__Problem description__
Repeat every one of the items below word for word, leaving each line unchanged.

(Data entries)
-- Begin --

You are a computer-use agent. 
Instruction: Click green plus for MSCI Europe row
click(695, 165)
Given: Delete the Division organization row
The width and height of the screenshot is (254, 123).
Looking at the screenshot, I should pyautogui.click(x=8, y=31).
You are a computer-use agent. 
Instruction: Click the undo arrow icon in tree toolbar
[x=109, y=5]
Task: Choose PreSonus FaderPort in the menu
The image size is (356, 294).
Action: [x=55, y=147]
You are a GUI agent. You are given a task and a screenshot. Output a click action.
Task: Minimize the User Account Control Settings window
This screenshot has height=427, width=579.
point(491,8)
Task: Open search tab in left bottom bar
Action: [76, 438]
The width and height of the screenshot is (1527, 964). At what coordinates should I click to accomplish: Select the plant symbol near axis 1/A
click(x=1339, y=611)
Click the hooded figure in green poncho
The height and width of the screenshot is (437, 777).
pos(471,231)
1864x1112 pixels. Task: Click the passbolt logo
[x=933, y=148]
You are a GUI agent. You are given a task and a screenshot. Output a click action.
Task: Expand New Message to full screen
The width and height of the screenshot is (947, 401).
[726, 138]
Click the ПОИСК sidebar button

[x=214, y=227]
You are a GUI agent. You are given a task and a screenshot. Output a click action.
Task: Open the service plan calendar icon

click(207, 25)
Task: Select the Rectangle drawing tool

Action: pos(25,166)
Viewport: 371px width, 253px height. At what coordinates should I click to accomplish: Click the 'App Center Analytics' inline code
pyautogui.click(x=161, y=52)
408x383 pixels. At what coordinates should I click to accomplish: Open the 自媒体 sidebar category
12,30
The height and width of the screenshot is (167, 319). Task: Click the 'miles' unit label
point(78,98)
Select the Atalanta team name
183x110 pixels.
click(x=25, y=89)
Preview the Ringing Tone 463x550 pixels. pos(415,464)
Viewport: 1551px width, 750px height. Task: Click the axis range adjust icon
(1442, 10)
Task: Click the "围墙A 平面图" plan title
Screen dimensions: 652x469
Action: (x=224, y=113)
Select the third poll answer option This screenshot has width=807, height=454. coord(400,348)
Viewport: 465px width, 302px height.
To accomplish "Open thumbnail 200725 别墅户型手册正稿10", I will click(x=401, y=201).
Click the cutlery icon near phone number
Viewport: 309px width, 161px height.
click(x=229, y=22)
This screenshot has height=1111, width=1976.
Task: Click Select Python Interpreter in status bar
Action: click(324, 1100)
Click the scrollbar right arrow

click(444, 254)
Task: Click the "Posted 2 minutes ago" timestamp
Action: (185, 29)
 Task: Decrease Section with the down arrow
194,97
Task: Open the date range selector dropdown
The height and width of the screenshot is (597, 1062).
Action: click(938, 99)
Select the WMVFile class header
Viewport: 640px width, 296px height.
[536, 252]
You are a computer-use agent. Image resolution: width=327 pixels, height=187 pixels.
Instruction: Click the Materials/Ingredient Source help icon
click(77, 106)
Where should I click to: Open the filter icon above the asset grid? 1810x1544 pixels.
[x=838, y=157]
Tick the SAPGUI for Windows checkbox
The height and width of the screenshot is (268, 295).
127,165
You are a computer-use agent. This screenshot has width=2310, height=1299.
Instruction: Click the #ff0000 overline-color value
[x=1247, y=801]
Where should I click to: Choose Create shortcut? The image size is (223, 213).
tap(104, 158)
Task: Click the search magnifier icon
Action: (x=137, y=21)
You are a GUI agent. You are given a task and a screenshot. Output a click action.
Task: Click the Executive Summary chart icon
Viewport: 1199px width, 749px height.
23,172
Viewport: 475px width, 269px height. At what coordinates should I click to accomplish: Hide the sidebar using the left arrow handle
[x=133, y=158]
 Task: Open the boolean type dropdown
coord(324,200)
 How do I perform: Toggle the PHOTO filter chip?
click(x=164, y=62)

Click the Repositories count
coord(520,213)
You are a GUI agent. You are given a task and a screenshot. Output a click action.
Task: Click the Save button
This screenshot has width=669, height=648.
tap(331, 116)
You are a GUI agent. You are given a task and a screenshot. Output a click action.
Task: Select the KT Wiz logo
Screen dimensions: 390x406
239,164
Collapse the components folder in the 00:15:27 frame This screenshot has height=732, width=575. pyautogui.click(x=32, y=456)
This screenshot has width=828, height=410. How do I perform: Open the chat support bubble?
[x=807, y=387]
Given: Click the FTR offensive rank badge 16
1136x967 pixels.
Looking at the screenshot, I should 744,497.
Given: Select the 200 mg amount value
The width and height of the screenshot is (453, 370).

-- End --

__Correct output__
You are a computer-use agent. 
Instruction: Click green plus for MSCI Europe row
click(695, 165)
Given: Delete the Division organization row
The width and height of the screenshot is (254, 123).
Looking at the screenshot, I should pyautogui.click(x=8, y=31).
You are a computer-use agent. 
Instruction: Click the undo arrow icon in tree toolbar
[x=109, y=5]
Task: Choose PreSonus FaderPort in the menu
The image size is (356, 294).
Action: [x=55, y=147]
You are a GUI agent. You are given a task and a screenshot. Output a click action.
Task: Minimize the User Account Control Settings window
This screenshot has height=427, width=579.
point(491,8)
Task: Open search tab in left bottom bar
Action: [76, 438]
The width and height of the screenshot is (1527, 964). At what coordinates should I click to accomplish: Select the plant symbol near axis 1/A
click(x=1339, y=611)
Click the hooded figure in green poncho
The height and width of the screenshot is (437, 777).
pos(471,231)
1864x1112 pixels. Task: Click the passbolt logo
[x=933, y=148]
You are a GUI agent. You are given a task and a screenshot. Output a click action.
Task: Expand New Message to full screen
The width and height of the screenshot is (947, 401).
[726, 138]
Click the ПОИСК sidebar button

[x=214, y=227]
You are a GUI agent. You are given a task and a screenshot. Output a click action.
Task: Open the service plan calendar icon

click(207, 25)
Task: Select the Rectangle drawing tool

Action: pos(25,166)
Viewport: 371px width, 253px height. At what coordinates should I click to accomplish: Click the 'App Center Analytics' inline code
pyautogui.click(x=161, y=52)
408x383 pixels. At what coordinates should I click to accomplish: Open the 自媒体 sidebar category
12,30
The height and width of the screenshot is (167, 319). Task: Click the 'miles' unit label
point(78,98)
Select the Atalanta team name
183x110 pixels.
click(x=25, y=89)
Preview the Ringing Tone 463x550 pixels. pos(415,464)
Viewport: 1551px width, 750px height. Task: Click the axis range adjust icon
(1442, 10)
Task: Click the "围墙A 平面图" plan title
Screen dimensions: 652x469
Action: (x=224, y=113)
Select the third poll answer option This screenshot has width=807, height=454. coord(400,348)
Viewport: 465px width, 302px height.
To accomplish "Open thumbnail 200725 别墅户型手册正稿10", I will click(x=401, y=201).
Click the cutlery icon near phone number
Viewport: 309px width, 161px height.
click(x=229, y=22)
This screenshot has height=1111, width=1976.
Task: Click Select Python Interpreter in status bar
Action: click(324, 1100)
Click the scrollbar right arrow

click(444, 254)
Task: Click the "Posted 2 minutes ago" timestamp
Action: (185, 29)
 Task: Decrease Section with the down arrow
194,97
Task: Open the date range selector dropdown
The height and width of the screenshot is (597, 1062).
Action: click(938, 99)
Select the WMVFile class header
Viewport: 640px width, 296px height.
[536, 252]
You are a computer-use agent. Image resolution: width=327 pixels, height=187 pixels.
Instruction: Click the Materials/Ingredient Source help icon
click(77, 106)
Where should I click to: Open the filter icon above the asset grid? 1810x1544 pixels.
[x=838, y=157]
Tick the SAPGUI for Windows checkbox
The height and width of the screenshot is (268, 295).
127,165
You are a computer-use agent. This screenshot has width=2310, height=1299.
Instruction: Click the #ff0000 overline-color value
[x=1247, y=801]
Where should I click to: Choose Create shortcut? The image size is (223, 213).
tap(104, 158)
Task: Click the search magnifier icon
Action: (x=137, y=21)
You are a GUI agent. You are given a task and a screenshot. Output a click action.
Task: Click the Executive Summary chart icon
Viewport: 1199px width, 749px height.
23,172
Viewport: 475px width, 269px height. At what coordinates should I click to accomplish: Hide the sidebar using the left arrow handle
[x=133, y=158]
 Task: Open the boolean type dropdown
coord(324,200)
 How do I perform: Toggle the PHOTO filter chip?
click(x=164, y=62)

Click the Repositories count
coord(520,213)
You are a GUI agent. You are given a task and a screenshot. Output a click action.
Task: Click the Save button
This screenshot has width=669, height=648.
tap(331, 116)
You are a GUI agent. You are given a task and a screenshot. Output a click action.
Task: Select the KT Wiz logo
Screen dimensions: 390x406
239,164
Collapse the components folder in the 00:15:27 frame This screenshot has height=732, width=575. pyautogui.click(x=32, y=456)
This screenshot has width=828, height=410. How do I perform: Open the chat support bubble?
[x=807, y=387]
Given: Click the FTR offensive rank badge 16
1136x967 pixels.
Looking at the screenshot, I should 744,497.
Given: Select the 200 mg amount value
The width and height of the screenshot is (453, 370).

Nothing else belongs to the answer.